# What does 10 ATM waterproof mean?



## SeikoAutomatic_01

I've seen Russian watches, including the Poljot I prdered today list ATM instead of feet or meters. Can someone explain this?


----------



## ecalzo

*Water resistance:* 
First general remark - although Vostok watches are marked as water resistant to 20, 50, 100 or 200 meters - it is wrong indication. It would be correct to state water resistance in *atm* and not in *meters*. We all know that any movement produces air or water pressure. Water coming from a tap in your bathroom when you wash hands produces more pressure on your watch than still water (e.g. in a lake) at the depth of 2 meters.

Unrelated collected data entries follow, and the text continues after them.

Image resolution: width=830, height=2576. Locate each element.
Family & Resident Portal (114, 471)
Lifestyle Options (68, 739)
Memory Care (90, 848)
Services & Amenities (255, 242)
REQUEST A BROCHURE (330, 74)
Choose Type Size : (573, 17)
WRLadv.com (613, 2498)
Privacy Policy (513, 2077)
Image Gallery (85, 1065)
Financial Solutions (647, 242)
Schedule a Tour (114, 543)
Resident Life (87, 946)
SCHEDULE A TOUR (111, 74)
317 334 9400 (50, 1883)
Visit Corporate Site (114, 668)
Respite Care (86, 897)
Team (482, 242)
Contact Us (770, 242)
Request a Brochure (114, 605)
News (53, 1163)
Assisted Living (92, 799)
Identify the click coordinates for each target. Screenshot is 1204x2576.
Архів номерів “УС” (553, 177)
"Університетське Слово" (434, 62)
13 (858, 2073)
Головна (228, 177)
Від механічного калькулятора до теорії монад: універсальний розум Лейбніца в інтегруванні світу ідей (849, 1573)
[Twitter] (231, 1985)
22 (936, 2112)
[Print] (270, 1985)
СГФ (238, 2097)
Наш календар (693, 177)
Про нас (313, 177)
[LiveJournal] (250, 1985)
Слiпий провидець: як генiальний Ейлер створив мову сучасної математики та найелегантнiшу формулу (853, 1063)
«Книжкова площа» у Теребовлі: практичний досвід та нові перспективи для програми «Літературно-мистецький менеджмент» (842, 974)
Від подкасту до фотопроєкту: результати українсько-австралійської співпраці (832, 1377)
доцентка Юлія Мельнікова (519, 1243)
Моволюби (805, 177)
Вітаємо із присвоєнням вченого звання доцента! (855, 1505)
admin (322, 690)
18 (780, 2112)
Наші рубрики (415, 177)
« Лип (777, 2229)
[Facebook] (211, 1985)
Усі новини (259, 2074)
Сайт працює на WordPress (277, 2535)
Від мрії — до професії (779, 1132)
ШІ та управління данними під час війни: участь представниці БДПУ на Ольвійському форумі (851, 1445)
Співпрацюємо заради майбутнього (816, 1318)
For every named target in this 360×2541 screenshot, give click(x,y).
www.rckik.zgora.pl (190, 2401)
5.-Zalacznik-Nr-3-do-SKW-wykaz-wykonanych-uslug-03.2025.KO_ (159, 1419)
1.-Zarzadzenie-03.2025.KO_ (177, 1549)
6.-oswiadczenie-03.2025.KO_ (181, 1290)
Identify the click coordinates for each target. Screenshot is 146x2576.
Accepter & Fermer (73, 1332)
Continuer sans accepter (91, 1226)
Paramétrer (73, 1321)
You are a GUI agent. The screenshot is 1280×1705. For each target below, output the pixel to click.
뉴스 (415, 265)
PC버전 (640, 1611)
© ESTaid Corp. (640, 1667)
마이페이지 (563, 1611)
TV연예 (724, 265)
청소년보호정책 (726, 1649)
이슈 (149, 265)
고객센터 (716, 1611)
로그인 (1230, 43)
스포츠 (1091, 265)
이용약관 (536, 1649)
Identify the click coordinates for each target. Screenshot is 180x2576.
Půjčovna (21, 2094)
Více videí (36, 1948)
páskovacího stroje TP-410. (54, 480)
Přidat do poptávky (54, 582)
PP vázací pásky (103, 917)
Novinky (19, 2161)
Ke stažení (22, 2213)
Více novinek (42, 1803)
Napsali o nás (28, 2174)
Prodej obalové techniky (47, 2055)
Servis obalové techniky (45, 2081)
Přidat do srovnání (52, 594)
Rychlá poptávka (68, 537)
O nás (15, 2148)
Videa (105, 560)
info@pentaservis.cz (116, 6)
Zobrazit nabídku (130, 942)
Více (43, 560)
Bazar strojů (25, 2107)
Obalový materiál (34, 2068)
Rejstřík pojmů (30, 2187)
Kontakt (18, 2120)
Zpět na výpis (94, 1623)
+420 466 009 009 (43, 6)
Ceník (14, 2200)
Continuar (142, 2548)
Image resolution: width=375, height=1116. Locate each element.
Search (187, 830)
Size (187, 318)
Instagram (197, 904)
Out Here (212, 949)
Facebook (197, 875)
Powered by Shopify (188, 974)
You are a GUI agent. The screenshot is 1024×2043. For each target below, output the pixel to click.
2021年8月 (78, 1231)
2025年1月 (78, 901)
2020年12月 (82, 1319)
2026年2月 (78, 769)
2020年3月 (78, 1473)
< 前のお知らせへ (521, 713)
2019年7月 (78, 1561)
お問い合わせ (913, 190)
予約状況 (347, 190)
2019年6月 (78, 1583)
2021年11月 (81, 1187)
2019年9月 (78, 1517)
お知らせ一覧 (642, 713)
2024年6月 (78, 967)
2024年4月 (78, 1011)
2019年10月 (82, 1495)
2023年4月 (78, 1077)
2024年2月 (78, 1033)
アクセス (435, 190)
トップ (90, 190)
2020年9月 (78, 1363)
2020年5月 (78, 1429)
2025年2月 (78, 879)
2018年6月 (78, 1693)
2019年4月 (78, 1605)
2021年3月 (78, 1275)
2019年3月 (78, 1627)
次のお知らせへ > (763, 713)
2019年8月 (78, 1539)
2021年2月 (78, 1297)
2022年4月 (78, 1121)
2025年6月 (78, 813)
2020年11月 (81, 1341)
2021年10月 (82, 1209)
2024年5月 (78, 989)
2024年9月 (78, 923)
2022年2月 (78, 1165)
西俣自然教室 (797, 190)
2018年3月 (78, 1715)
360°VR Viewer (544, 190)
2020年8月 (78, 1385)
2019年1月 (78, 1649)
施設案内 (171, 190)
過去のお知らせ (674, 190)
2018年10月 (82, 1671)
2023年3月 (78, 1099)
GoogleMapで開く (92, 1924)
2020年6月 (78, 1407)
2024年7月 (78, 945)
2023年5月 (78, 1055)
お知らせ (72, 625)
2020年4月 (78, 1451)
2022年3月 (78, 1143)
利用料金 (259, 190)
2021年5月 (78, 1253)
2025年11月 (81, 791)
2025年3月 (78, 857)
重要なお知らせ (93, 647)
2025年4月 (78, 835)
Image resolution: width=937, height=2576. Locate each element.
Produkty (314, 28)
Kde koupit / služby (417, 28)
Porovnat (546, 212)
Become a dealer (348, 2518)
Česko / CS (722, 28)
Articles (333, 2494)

So when we buy a watch we want to know if we can take a shower, wash hands, swim or dive keeping it on the wrist. Water resistance indication in meters means: you stand (lie) still, absolutely moveless in water at the indicated depth and do nothing.
Very roughly one might say that 20 meters indication corresponds to 2 atm, 50 meters - to 5 atm, etc - but it would be absolutely unreasonable to go swimming with any Vostok watch but Amphibian and Neptune. 200 meters water resistance does not mean that one should jump from a diving tower - the produced pressure will be much higher than 200 meters depth in still water and 20 atm waterpressure.At the back of all Komandirskie watches the Russian word Водонепроницаемые can be seen, without any indication of water depth. That means "woterproof" to 2 atm. Breeze has indication of 100 meters and Neptune and Amphibian - 200 meters.
- «Waterproof» or «Водонепроницаемые » - it is better to avoid unnecessary contact with water because the water resistance reaches the maximum of 2 ATM;
- «Water resistant 3 ATM» or «Водонепроницаемые 3 ATM» - you can wear the watch in rain and wash yourself under a faucet, when water is splashed up under small pressure;
- «Water resistant 5 ATM» or «Водонепроницаемые 5 ATM» - you can water your garden and wash your car with water coming out of a hose;
- «Water resistant 10 ATM» or «Водонепроницаемые 10 ATM» - you can swim and dive (but not from a tower) and to swim under water without a scuba.
- «Water resistant 20 ATM» or «Водонепроницаемые 20 ATM» - you can swim under water with scuba equipment.

here other things:

http://www.vostok-uhren.de/vostok-watches-watchuseek.html


----------



## SeikoAutomatic_01

Thanks ecalzo. That makes more sense to me now. So if a watch is waterproof to 50 meters, it means sitting in still or calm water at 50 meters, but not diving from a tower or squirting it with a pressure washer. The meters is not a good way to measure it. I never thought about it like that.


----------